|M.Sc Student||Benisty Eliav|
|Subject||Dereverberation and Noise Suppression of Multichannel|
|Department||Department of Electrical and Computer Engineering||Supervisor||PROF. Israel Cohen|
|Full Thesis text|
Speech signals recorded in a real environment are often contaminated by nonstationary interfering signals (other speakers), as well as by stationary noise. Moreover, distortion imposed by the room impulse response (RIR) of the acoustic environment may severely degrade the fidelity and intelligibility of the speech signal. Extraction of desired speech signals recorded in such environments is required in many practical applications: Hands-free communication systems, cellular phones, teleconferencing, hearing aids, and man-machine interfaces among others.
In this thesis, beamforming techniques are utilized to address the problem of joint
dereverberation and noise reduction in the short-time Fourier transform (STFT) domain.
The term beamforming refers to the design of a spatio-temporal filter used to process signals received by a microphone array in order to extract a desired sound. Obviously such a spatial filter can be designed to optimize different cost functions, depending on the application's demands and constraints. The main goal of this study is to develop and analyze beamformers specifically designed to extract clean, early reflections from noisy, reverberating observations.
The study is divided into two parts. In the first part we show that beamformers originally developed for the purpose of noise reduction can be adjusted to resolve the problem of joint dereverberation and noise reduction. The analysis is based on the estimation of the full to early relative transfer function (RTF), defined as the ratio between the acoustical transfer function (ATF) of the early speech reflections, and the ATFs of the array's microphones. Using this estimate we express the beamformer observations vector as a function of the desired signal, from this perspective performance measures are defined and existing beamformers are deduced. A comprehensive experimental study, consisting of simulated environments proves the applicability of the proposed algorithm to the task of joint dereverberation and noise reduction (JDNR). Furthermore, the proposed algorithm outperforms the transfer function generalized sidelobe canceler (TF-GSC) algorithm in extracting the clean, early reflection.

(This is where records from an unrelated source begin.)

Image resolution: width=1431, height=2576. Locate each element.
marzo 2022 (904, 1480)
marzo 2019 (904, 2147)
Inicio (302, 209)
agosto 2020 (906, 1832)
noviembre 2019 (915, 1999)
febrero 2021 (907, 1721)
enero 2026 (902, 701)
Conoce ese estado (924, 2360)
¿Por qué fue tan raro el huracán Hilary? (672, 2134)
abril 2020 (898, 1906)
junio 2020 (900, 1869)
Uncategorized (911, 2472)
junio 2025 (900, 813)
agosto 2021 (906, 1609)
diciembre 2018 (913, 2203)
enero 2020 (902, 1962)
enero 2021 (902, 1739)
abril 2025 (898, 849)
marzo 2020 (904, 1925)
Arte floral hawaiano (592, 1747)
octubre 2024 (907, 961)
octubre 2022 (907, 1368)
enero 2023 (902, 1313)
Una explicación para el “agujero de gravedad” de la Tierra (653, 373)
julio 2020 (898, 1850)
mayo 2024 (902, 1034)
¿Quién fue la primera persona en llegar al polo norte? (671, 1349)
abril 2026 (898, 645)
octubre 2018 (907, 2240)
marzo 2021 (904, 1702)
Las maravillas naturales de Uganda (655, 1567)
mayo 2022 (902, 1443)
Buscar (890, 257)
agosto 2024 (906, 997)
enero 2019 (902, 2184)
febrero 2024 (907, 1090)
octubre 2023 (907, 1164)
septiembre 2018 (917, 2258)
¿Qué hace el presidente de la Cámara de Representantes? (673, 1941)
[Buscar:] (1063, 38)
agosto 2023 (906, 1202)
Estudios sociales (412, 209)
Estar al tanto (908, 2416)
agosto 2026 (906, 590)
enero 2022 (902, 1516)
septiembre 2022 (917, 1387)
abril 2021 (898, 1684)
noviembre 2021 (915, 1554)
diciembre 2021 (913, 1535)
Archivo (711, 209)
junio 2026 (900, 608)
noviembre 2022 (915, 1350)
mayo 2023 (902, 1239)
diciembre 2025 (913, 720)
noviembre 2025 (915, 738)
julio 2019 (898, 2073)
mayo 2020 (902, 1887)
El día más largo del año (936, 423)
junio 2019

In the second part we introduce a different outlook on the design of beamformers in the STFT domain. Specifically we use the full to early RTF, to divide the beamformer observation vector into three terms: the early reflection vector, the unwanted coherent interference vector (which includes the late reverberations), and the uncorrelated noise vector. This decomposition introduces new optimization problems, followed by beamformers with potentially high reverberation suppression capabilities. An experimental study consisting of simulated reverberant environments demonstrates the dereverberation and denoising capabilities of the suggested beamformers, compared to the minimum variance distortionless response (MVDR) beamformer.